2015 Domaine Henri Gouges Nuits-St-Georges 1er Cru "Les Vaucrains"

SKU #1344194 95 points John Gilman

 The 2015 Vaucrains chez Gouges is a legend in the making. The bouquet is flat out stunning out of the blocks, soaring from the glass in a blaze of black cherries, sweet cassis, bitter chocolate, gamebird, a very complex base of soil, woodsmoke and a pungent topnote of violets. On the palate the wine is deep, full-bodied, pure and beautifully structured, with a potentially very sappy core of fruit, fine soil inflection, seamless, ripe tannins and a very, very long, vibrant and utterly pure finish. This will prove to be a very, very elegant rendition of Vaucrains when it is fully mature, but it is loaded at the same time. Picture the tangy precision of a 1993 and the sappy core of a 2005 and you will get the picture! 2027-2075+.  (1/2017)

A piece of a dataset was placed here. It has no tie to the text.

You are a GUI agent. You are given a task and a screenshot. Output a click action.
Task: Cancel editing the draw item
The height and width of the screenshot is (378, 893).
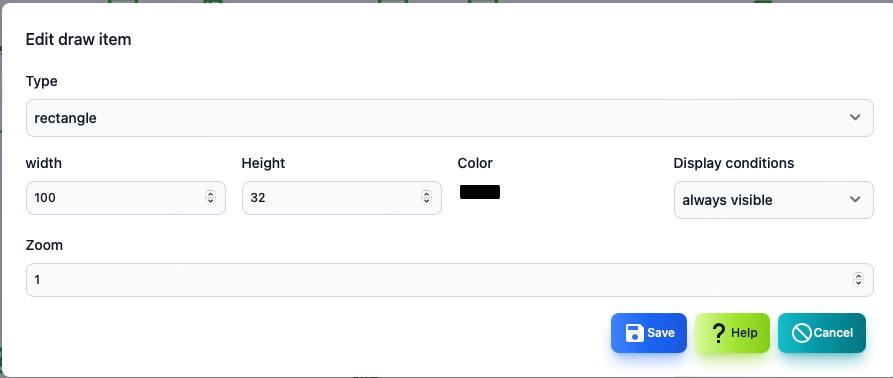[x=822, y=333]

94 points Allen Meadows - Burghound

 (from a 1.08 ha mix of younger and older vines that average about 50+ years of age). An exuberantly spicy nose offers up notes of cassis, various black fruit nuances and plenty of earth and game scents. The dense, powerful and brooding big-bodied flavors possess outstanding volume and mid-palate concentration where the abundant dry extract serves to buffer the very firm and imposing tannic spine on the hugely long finish. This is certainly a big wine, in fact it’s borderline massive and not surprisingly it’s going to need a very long time to arrive at its full potential. Recommended. 2035+  (1/2018)

93 points Decanter

 Complex nose of red fruits, Indian spice, and a hint of oak. Firm attack, rich and dense, a solid wine that's typical of Vaucrains. Structured and has depth, but demands more ageing. Excellent balance and ample force on the very long finish. Drinking Window 2019 - 2032.(SB)  (2/2017)

93 points Vinous

 Bright medium red. Subdued nose shows more red than black fruits, along with complicating notes of spices and red licorice. Wonderfully sweet, spicy and rich, with enough juiciness to give balance and early personality to the tactile, juicy flavors of raspberry, minerals and spices. Very sexy and suave on the long if somewhat youthfully imploded finish. This complete premier cru should last for a long time in a cool cellar. Despite the fact that the Gouges family picked very early in 2015, Antoine Gouges describes the wines as 'very ripe but not quite candied or overripe, with the structure for a long life in bottle.' He added that the estate's '15s were bottled with around 13% alcohol. 93+ points. (ST)  (1/2018)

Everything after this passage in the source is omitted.